Amanda Kail, a teacher in MNPS and a member of CAPE, has released her prepared remarks ahead of tonight’s MNPS School Board meeting.

Here’s what she plans to say:

Dear ladies and gentlemen of the board. My name is Amanda Kail. I am an EL teacher at Margaret Allen Middle Prep. And I am here to talk about my wish list for this district.
So what do I wish? How would I make things different? I wish that this district would take teaching and learning seriously. I wish that instructional time was treated as the MOST important part of the school year. I wish that no one would even dream of asking teachers to shift their schedules and lesson plans constantly to make room for assessments that give us very little useful feedback.
Why don’t these assessments give us useful feedback? Because they are riddled with confusing formats, questions that are developmentally inappropriate, and require students to navigate unfamiliar technology. Because the internet connection is slow or the laptop malfunctions, or the test kicks them out for unknown reasons. Because they do not differentiate for our vastly diverse student population. Recently, one of my students, Z, told me that he has given up on school. Z is a bright, caring EL student with significant learning disabilities. When I asked him why, he told me that none of the work that he does in the classroom matters, because he is going to fail all the tests anyway. He said, “When my teachers give me work in the classroom, I understand it. But then the tests come and I just fail. I don’t understand anything. I give up.”
Z knows that he can learn. And so do his teachers.
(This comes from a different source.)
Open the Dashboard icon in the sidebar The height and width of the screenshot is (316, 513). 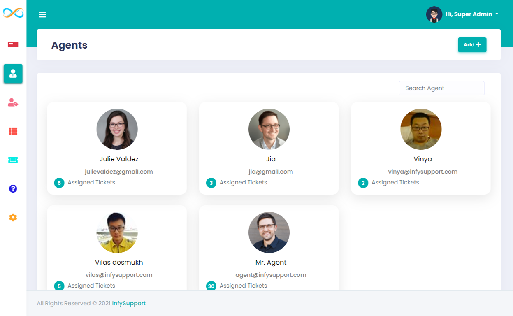tap(13, 45)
He can’t get there by the same path as everyone else, but he can get there. But the barrage of tests, which insist on assessing everyone the same way, tell him otherwise. We have got to stop putting so much trust in these tests that tell us our students are below basic, that our teachers are ineffective, and that our schools are failures. And on behalf of Z and every student like him, I am not giving up.
At some level, the state agrees with me. The TN Department of Education has given students a grace period of a year before TN Ready counts for them. However, this test will STILL count for teacher evaluations. So I am back to wishing that the district would take teaching and learning seriously. How many teachers do you think are going to continue to commit professional suicide by getting low evaluations due to test scores? Tests that they know, and even the state knows, our students have no hope in passing? Would you stay? Are we as a district weary of the teacher retention problem?
Luckily, dear board members, there is something you can do. The Knoxville school board recently passed a resolution asking the state to not count TN Ready scores in teacher evaluations. I am asking you to do the same. The state needs to hear from district leaders as a united front on this issue. It will go a long way to show that you do take teaching and learning seriously. That is my wish.